▸ Request
Render every line of the entries below as an item in a numbered list, and omit any blank lines.

▸ Provided entries
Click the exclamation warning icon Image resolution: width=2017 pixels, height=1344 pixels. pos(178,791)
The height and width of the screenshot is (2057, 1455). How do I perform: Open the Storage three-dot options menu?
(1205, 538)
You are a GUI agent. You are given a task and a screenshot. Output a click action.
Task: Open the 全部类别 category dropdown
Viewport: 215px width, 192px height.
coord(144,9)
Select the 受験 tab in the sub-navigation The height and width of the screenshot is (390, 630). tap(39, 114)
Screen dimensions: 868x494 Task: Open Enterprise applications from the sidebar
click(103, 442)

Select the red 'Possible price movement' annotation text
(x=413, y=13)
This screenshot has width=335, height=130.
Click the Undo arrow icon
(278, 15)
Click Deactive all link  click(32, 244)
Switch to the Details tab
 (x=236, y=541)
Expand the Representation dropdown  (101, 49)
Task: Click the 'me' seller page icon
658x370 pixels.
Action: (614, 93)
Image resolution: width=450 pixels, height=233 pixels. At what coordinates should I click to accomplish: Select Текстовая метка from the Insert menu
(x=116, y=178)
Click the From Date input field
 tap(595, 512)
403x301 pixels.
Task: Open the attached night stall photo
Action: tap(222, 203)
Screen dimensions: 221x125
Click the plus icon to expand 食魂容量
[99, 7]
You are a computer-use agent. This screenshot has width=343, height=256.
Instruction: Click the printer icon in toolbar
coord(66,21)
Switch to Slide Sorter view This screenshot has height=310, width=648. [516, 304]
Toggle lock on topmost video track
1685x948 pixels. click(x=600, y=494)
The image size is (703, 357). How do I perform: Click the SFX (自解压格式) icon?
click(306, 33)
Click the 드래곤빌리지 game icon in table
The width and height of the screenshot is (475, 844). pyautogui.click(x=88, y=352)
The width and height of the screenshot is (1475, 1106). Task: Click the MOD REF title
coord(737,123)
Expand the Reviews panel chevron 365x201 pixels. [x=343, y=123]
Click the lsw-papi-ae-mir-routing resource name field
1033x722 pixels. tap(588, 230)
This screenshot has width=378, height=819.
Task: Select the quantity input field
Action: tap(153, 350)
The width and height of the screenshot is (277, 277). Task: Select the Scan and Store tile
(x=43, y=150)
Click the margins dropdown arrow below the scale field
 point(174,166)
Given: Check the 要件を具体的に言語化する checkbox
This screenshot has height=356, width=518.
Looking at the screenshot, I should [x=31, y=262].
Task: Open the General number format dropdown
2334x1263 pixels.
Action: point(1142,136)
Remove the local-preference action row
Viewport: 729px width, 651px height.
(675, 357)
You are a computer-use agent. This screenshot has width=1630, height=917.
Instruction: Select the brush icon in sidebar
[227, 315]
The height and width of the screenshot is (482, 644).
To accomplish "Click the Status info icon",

▸ Response to the exercise
1. Click the exclamation warning icon Image resolution: width=2017 pixels, height=1344 pixels. pos(178,791)
2. The height and width of the screenshot is (2057, 1455). How do I perform: Open the Storage three-dot options menu?
3. (1205, 538)
4. You are a GUI agent. You are given a task and a screenshot. Output a click action.
5. Task: Open the 全部类别 category dropdown
6. Viewport: 215px width, 192px height.
7. coord(144,9)
8. Select the 受験 tab in the sub-navigation The height and width of the screenshot is (390, 630). tap(39, 114)
9. Screen dimensions: 868x494 Task: Open Enterprise applications from the sidebar
10. click(103, 442)
11. Select the red 'Possible price movement' annotation text
12. (x=413, y=13)
13. This screenshot has width=335, height=130.
14. Click the Undo arrow icon
15. (278, 15)
16. Click Deactive all link  click(32, 244)
17. Switch to the Details tab
18.  (x=236, y=541)
19. Expand the Representation dropdown  (101, 49)
20. Task: Click the 'me' seller page icon
21. 658x370 pixels.
22. Action: (614, 93)
23. Image resolution: width=450 pixels, height=233 pixels. At what coordinates should I click to accomplish: Select Текстовая метка from the Insert menu
24. (x=116, y=178)
25. Click the From Date input field
26.  tap(595, 512)
27. 403x301 pixels.
28. Task: Open the attached night stall photo
29. Action: tap(222, 203)
30. Screen dimensions: 221x125
31. Click the plus icon to expand 食魂容量
32. [99, 7]
33. You are a computer-use agent. This screenshot has width=343, height=256.
34. Instruction: Click the printer icon in toolbar
35. coord(66,21)
36. Switch to Slide Sorter view This screenshot has height=310, width=648. [516, 304]
37. Toggle lock on topmost video track
38. 1685x948 pixels. click(x=600, y=494)
39. The image size is (703, 357). How do I perform: Click the SFX (自解压格式) icon?
40. click(306, 33)
41. Click the 드래곤빌리지 game icon in table
42. The width and height of the screenshot is (475, 844). pyautogui.click(x=88, y=352)
43. The width and height of the screenshot is (1475, 1106). Task: Click the MOD REF title
44. coord(737,123)
45. Expand the Reviews panel chevron 365x201 pixels. [x=343, y=123]
46. Click the lsw-papi-ae-mir-routing resource name field
47. 1033x722 pixels. tap(588, 230)
48. This screenshot has width=378, height=819.
49. Task: Select the quantity input field
50. Action: tap(153, 350)
51. The width and height of the screenshot is (277, 277). Task: Select the Scan and Store tile
52. (x=43, y=150)
53. Click the margins dropdown arrow below the scale field
54.  point(174,166)
55. Given: Check the 要件を具体的に言語化する checkbox
56. This screenshot has height=356, width=518.
57. Looking at the screenshot, I should [x=31, y=262].
58. Task: Open the General number format dropdown
59. 2334x1263 pixels.
60. Action: point(1142,136)
61. Remove the local-preference action row
62. Viewport: 729px width, 651px height.
63. (675, 357)
64. You are a computer-use agent. This screenshot has width=1630, height=917.
65. Instruction: Select the brush icon in sidebar
66. [227, 315]
67. The height and width of the screenshot is (482, 644).
68. To accomplish "Click the Status info icon",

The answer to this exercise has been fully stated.